Álvaro Arbeloa es plenamente consciente de que su etapa al frente del Real Madrid tenía fecha de caducidad desde el primer día en el que entrenó al equipo. Aunque ejerce como entrenador del primer equipo, asume internamente que su posición se aproxima más a la de un técnico de transición que a la de un proyecto a largo plazo. Esa percepción le ha llevado a mantener conversaciones con el club para conocer cuál es el plan previsto para la temporada 2026/27.

El técnico entiende el contexto y vive con cierta naturalidad que el cliub busque su relevo con cierta celeridad. Precisamente por eso quiere que sean claros con él. Pide saber quién será su sustituto una vez finalice su etapa en el banquillo del Real Madrid y cuál es la hoja de ruta de la entidad en cuanto al liderazgo del primer equipo, para tomar una dirección u otra.

Una pregunta directa a la dirección deportiva

Arbeloa ha trasladado a la cúpula su inquietud por conocer el nombre que manejan como relevo. Se trata de una cuestión puramente estratégica, porque si el club ya tiene decidido un cambio de ciclo, el actual entrenador considera lógico estar informado para gestionar mejor el vestuario y su propia posición dentro del grupo, para prepararlo para lo que venga.

Jurgen Klopp
Jurgen Klopp

En el entorno del club suenan con fuerza varios nombres. Jürgen Klopp aparece como la opción soñada por la mayoría; José Mourinho es el entrenador duro que muchos creen que hace falta; Zinedine Zidane llegaría a rescatar por tercera vez al club; mientras que Unai Emery encaja en un perfil táctico meticuloso y probado en la Premier League. Son los candidatos que más fuerza han ganado en las conversaciones de planificación futura.

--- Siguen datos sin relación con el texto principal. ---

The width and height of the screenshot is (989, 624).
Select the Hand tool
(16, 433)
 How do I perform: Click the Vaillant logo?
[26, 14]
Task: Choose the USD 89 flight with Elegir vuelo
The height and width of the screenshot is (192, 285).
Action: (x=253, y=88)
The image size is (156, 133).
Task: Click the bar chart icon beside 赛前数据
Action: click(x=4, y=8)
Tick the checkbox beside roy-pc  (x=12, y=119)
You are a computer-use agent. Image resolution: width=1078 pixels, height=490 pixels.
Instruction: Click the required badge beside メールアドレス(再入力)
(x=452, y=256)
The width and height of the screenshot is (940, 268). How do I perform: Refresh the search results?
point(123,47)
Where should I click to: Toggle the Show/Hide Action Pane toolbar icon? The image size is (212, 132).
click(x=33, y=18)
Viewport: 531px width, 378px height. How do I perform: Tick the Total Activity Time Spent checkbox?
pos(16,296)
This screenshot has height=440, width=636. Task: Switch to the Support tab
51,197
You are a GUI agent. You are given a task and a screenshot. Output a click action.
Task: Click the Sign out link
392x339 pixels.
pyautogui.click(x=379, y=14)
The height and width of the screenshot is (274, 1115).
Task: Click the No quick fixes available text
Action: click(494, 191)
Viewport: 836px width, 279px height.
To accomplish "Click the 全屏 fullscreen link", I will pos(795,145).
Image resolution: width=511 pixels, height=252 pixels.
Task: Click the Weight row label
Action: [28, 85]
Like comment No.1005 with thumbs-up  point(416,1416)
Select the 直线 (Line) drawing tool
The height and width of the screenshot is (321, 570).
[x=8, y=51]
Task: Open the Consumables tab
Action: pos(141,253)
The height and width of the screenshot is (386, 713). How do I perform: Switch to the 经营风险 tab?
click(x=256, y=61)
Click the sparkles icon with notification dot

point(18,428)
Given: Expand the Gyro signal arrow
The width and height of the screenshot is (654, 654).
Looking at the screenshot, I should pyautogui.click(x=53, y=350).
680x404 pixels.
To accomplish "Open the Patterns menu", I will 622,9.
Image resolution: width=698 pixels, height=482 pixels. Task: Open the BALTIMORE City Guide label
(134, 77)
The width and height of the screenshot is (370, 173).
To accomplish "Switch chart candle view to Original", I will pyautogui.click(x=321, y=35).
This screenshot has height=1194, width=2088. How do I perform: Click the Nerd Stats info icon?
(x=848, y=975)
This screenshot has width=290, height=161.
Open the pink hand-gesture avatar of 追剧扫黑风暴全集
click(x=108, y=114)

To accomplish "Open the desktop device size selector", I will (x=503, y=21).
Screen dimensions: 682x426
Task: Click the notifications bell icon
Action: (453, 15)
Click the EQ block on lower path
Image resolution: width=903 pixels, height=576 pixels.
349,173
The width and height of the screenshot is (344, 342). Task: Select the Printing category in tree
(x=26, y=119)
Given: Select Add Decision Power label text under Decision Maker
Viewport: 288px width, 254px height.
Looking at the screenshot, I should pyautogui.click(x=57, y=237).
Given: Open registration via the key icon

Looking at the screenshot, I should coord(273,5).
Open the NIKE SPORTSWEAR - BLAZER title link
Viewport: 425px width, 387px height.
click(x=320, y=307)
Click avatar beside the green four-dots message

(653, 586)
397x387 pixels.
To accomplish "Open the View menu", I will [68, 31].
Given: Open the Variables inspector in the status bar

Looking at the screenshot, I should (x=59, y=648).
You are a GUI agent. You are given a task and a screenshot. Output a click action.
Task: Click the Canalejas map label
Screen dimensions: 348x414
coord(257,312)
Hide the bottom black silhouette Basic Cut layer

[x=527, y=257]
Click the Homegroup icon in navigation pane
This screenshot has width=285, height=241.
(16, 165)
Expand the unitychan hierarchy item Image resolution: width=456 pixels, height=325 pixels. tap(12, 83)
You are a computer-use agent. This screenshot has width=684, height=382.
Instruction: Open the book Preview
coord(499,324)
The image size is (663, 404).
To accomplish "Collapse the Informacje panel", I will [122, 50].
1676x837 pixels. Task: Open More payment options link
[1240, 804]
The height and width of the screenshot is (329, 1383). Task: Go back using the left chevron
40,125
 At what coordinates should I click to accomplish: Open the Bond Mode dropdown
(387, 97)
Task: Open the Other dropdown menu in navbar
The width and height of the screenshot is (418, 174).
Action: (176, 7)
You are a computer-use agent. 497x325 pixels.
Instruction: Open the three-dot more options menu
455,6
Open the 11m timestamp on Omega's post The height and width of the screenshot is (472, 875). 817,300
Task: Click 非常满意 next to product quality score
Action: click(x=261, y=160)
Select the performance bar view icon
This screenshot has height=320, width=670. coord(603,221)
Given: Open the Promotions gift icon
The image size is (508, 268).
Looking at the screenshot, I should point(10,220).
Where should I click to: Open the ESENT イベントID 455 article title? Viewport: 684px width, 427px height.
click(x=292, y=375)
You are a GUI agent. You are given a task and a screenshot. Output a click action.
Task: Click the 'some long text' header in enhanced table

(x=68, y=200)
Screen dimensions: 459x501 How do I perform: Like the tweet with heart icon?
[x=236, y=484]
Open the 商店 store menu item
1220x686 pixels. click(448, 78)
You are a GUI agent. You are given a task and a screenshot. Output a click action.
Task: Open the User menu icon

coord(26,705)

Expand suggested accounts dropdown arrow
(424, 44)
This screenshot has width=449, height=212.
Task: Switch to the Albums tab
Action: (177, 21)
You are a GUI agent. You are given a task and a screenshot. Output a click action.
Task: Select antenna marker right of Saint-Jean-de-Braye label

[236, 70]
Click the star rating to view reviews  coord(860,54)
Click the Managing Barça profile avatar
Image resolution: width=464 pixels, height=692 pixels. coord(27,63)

Gestión del presente con mirada al futuro

Arbeloa sabe que su rendimiento será determinante, pero también que el Real Madrid planifica con antelación sus movimientos. Esa forma de trabajar por parte del club implica que los cambios en el banquillo no suelen ser improvisados. Por eso ha querido anticiparse y entender el escenario que se dibuja a medio plazo.

La conversación con el club no implica una ruptura, sino transparencia para saber qué hacer con los jugadores. Arbeloa conoce la exigencia del cargo y quiere gestionar su etapa de la mejor forma posible. Si su ciclo concluye en 2026/27, pretende hacerlo sabiendo quién continuará el proyecto y con la sensación de haber cumplido su papel dentro de la transición del Real Madrid.